Chapter One
A HUNDRED YEARS AGO, I would be on my way to World War I. I’d have to lie about my age and say I was eighteen, as a lot of boys did. Then they’d give me a uniform, a rifle, and a gas mask. They’d ship me across the sea with thousands of other recruits, and we’d fight in the trenches of northern France, beside soldiers from other countries. Behind us would be horses, artillery, and ambulances. In front of us would be barbed wire, bullets, and poison gas. We’d huddle in the middle, and fight the best we could.
Probably I’d die, the war would end, and the enemies would become friends again. That’s what happens: things go back to how they were before the war began, mostly, until twenty-one years later, when they’d do it all over again in World War II.
Now I’m on my way to a different kind of war. It’s complicated. I’m not sure who the enemy is. I’m not sure what the weapons are, or who my allies are, or even how to fight. I only know that I can learn.
This is the war of my time, the war to save the planet.
We were sailing across the Indian Ocean from South Africa to Australia, along one of the least travelled routes in the world. It was mid-afternoon. The sea was choppy but not swelling. The sun was out, and clouds were drifting across the sky from the north. We hadn’t seen another vessel in almost a week. Neither had we seen a shark. But we had seen lots of jellyfish, in fact, thousands of them. On the radio I heard a scientist say that when everything else in the sea was dead and gone, there would still be jellyfish.

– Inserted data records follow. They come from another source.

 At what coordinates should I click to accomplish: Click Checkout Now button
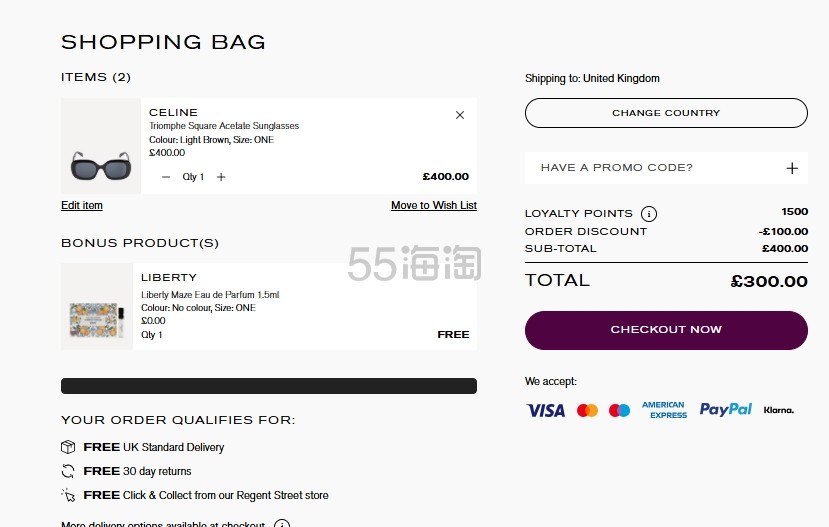point(666,330)
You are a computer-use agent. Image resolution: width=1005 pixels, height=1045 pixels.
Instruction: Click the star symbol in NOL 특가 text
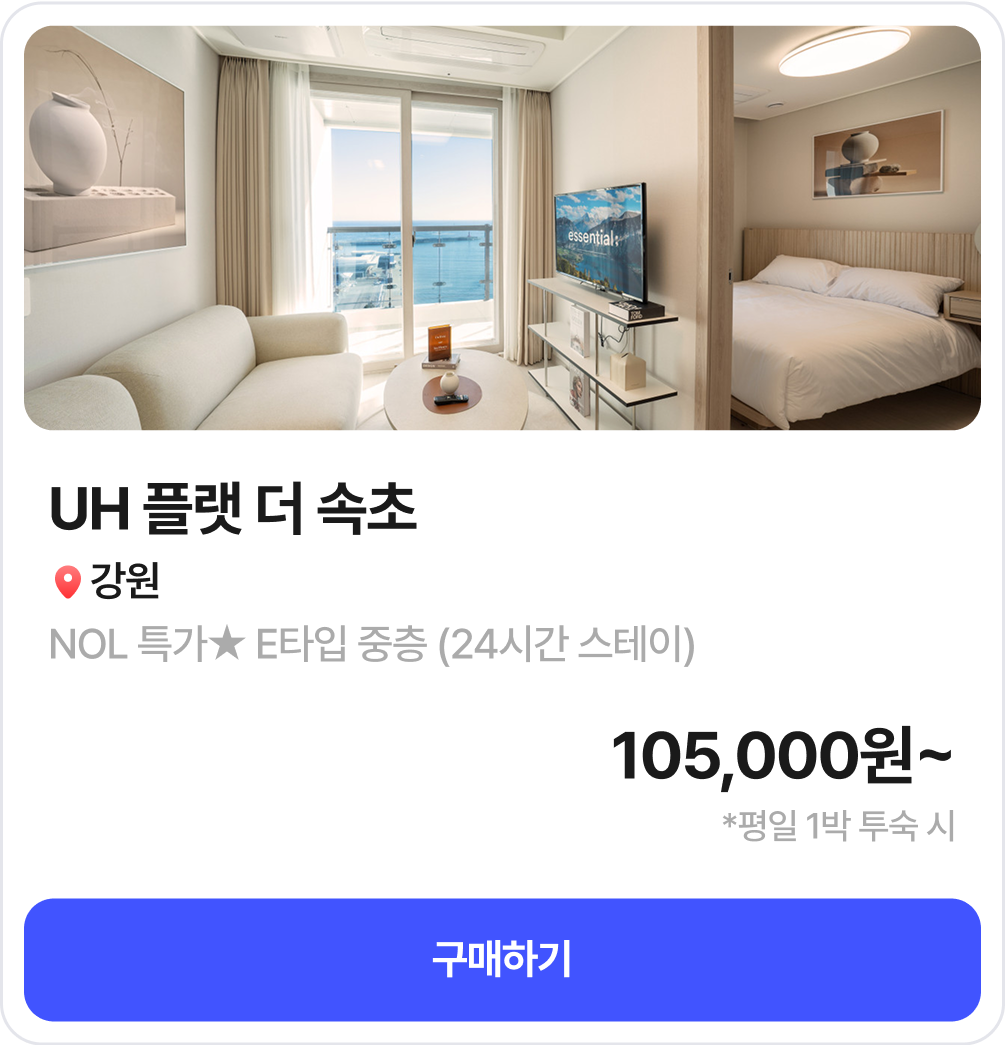(226, 644)
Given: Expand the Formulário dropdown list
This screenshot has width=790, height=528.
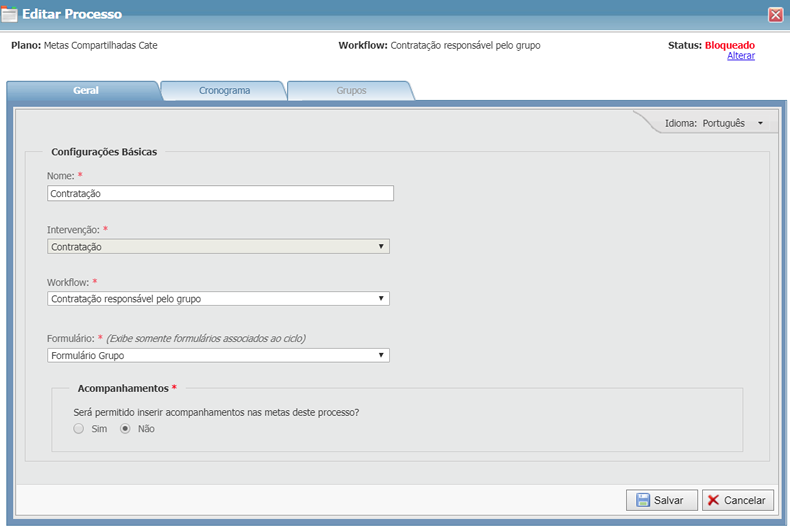Looking at the screenshot, I should [x=380, y=355].
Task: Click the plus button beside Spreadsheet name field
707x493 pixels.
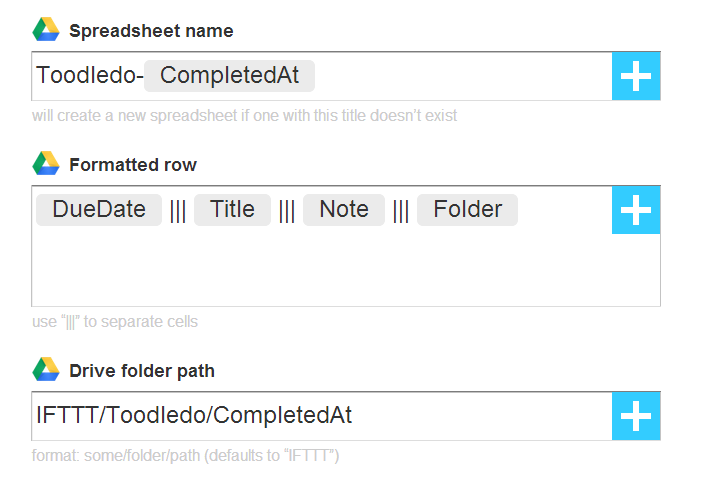Action: 636,76
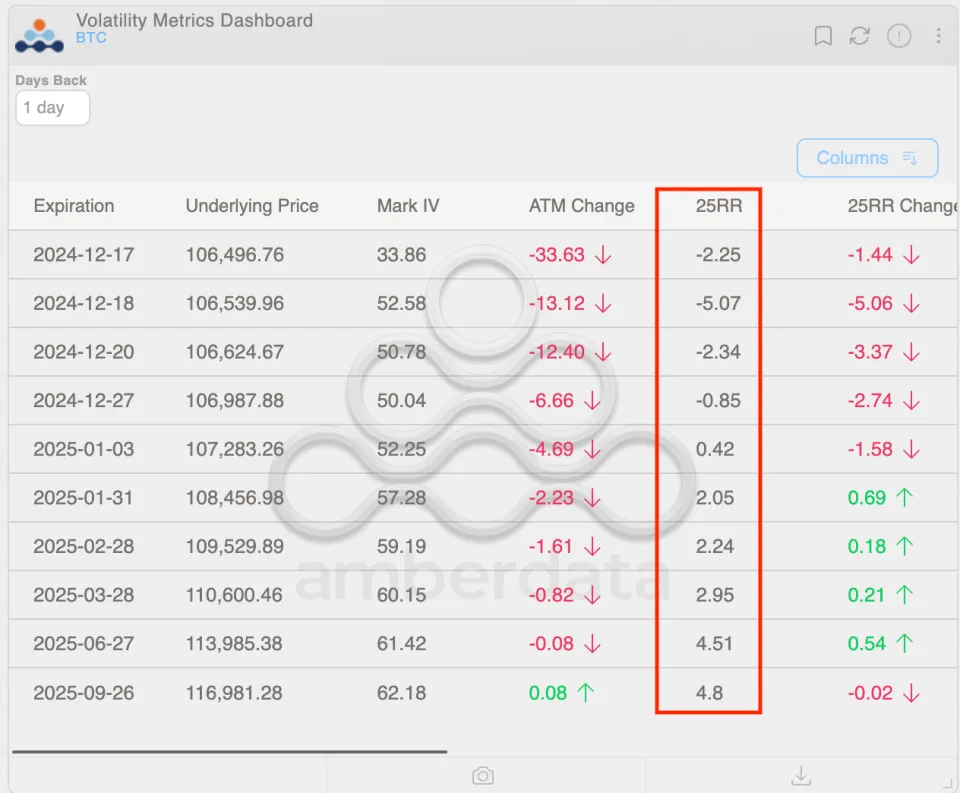
Task: Open the Columns selector button
Action: click(x=867, y=158)
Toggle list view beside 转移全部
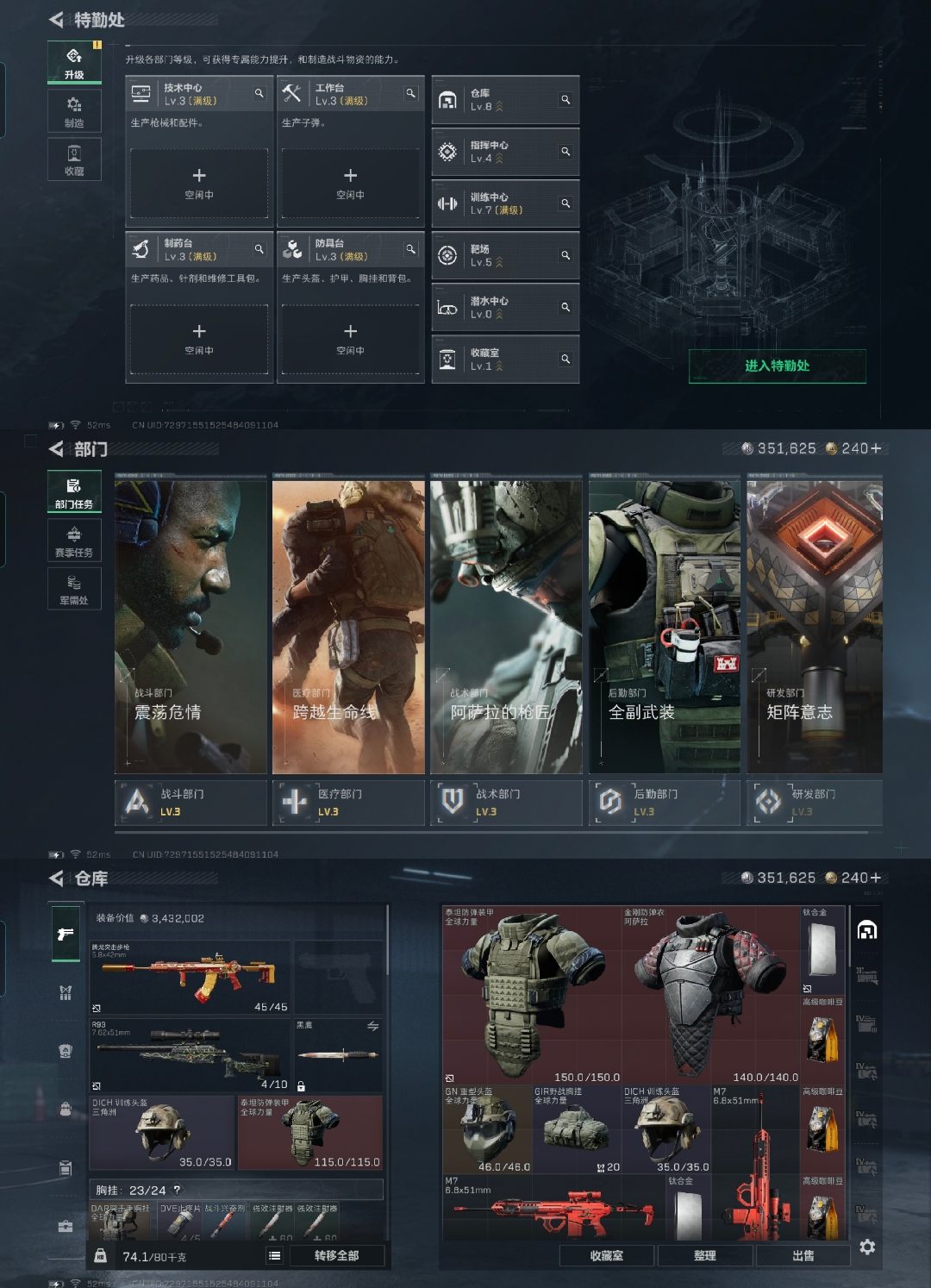The image size is (931, 1288). [x=274, y=1256]
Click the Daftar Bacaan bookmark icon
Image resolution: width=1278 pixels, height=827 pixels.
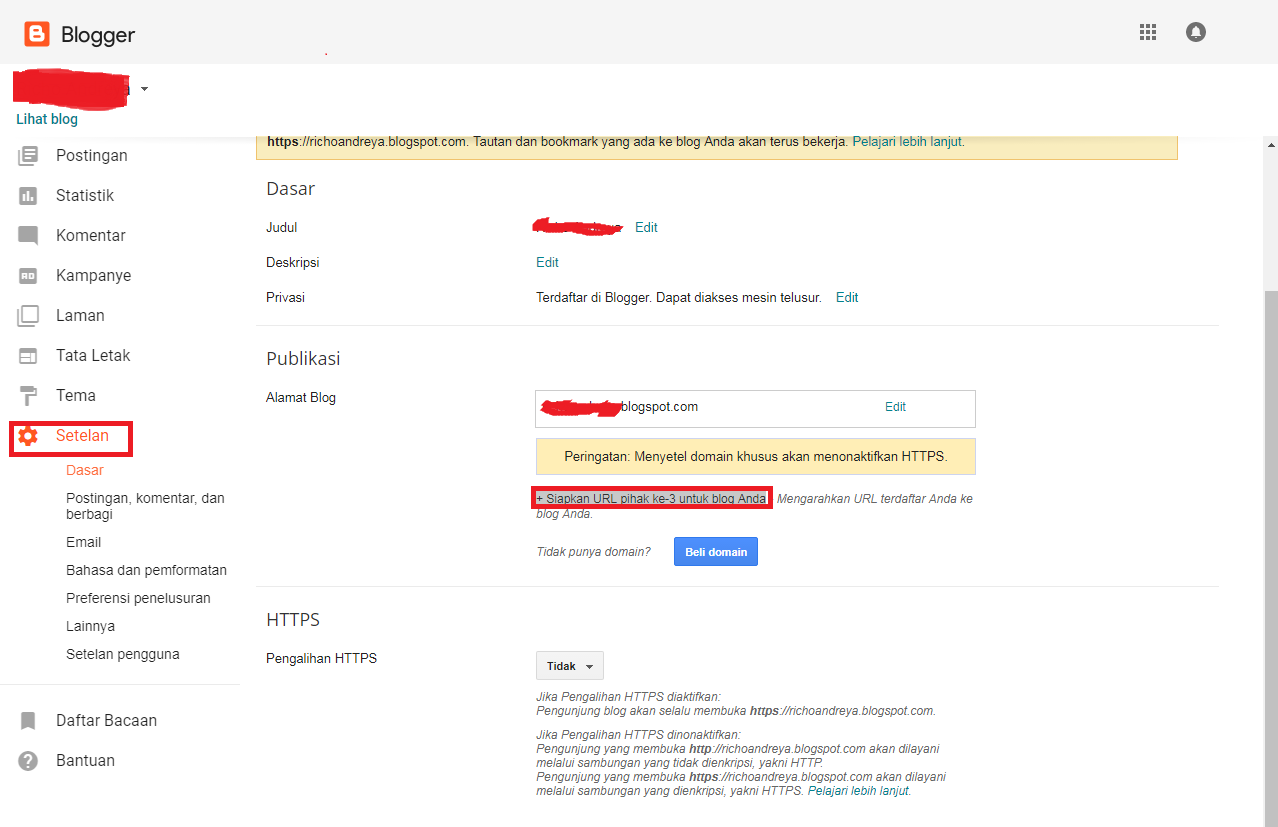[x=28, y=721]
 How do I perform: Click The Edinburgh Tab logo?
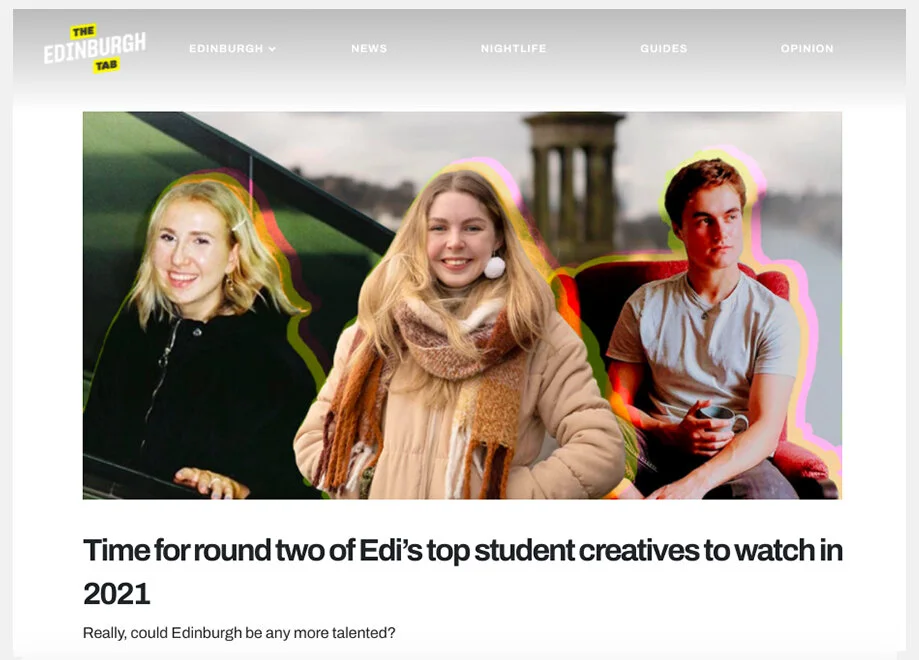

I had climbed out of the portal onto the hull while the sub was moving at fifteen knots. It wasn’t something I normally did, but I wanted to watch the action of the rudder while the sub was sailing, because it seemed to me it was pulling us to starboard. When I examined the rudder at rest, it was fine. I needed to see it in motion.
I was wearing the harness tied to a ten-foot rope. It was an unbreakable rule to wear the harness when the sub was moving, a rule I never disobeyed. The sub was twenty-five feet long, but the distance from the portal to the stern was just slightly more than ten feet. I could reach the stern, but couldn’t look over the edge, so I went back inside, untied the harness, and retied it to the next-shortest piece of rope, which was thirty feet. I hesitated for a moment, wondering if I should cut the thirty-foot piece in two, but decided against it. If I fell into the sea, I’d have to pull myself only twenty feet back to the sub, which wasn’t far. And chances were, if I fell, I’d grab the rope on my way down anyway, and just pull myself right back up. I was pretty sure of that.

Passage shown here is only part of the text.